» **Short exercise**:
How many lines in the material below contain the word "Ceramics"? Reply with the number alone.

» **Data rows**:

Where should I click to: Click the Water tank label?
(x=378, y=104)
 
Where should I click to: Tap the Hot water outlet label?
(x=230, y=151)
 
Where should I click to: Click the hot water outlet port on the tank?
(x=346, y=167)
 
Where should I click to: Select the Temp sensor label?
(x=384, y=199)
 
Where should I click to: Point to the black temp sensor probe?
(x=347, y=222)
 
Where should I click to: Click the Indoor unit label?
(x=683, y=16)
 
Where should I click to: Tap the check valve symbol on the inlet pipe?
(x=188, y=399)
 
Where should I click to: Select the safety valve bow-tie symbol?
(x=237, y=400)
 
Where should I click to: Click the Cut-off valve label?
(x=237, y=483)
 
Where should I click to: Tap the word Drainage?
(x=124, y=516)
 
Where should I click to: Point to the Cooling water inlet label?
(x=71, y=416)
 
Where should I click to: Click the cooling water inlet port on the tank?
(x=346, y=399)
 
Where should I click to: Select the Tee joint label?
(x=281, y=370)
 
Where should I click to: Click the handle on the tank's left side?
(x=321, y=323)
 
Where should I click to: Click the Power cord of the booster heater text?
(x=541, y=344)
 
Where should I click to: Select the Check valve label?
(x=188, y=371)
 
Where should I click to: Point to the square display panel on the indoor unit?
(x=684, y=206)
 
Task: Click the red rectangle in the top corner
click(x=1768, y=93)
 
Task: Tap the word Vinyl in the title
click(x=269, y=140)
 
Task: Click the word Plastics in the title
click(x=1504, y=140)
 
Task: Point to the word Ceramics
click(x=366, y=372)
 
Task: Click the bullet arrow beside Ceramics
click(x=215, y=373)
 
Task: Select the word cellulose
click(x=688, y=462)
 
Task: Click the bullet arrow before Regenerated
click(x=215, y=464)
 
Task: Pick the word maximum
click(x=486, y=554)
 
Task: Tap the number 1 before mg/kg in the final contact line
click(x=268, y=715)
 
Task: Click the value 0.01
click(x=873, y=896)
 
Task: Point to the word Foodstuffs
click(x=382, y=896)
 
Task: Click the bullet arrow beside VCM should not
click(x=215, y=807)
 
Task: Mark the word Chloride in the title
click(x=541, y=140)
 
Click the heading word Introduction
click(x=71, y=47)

» **Task solution**:
2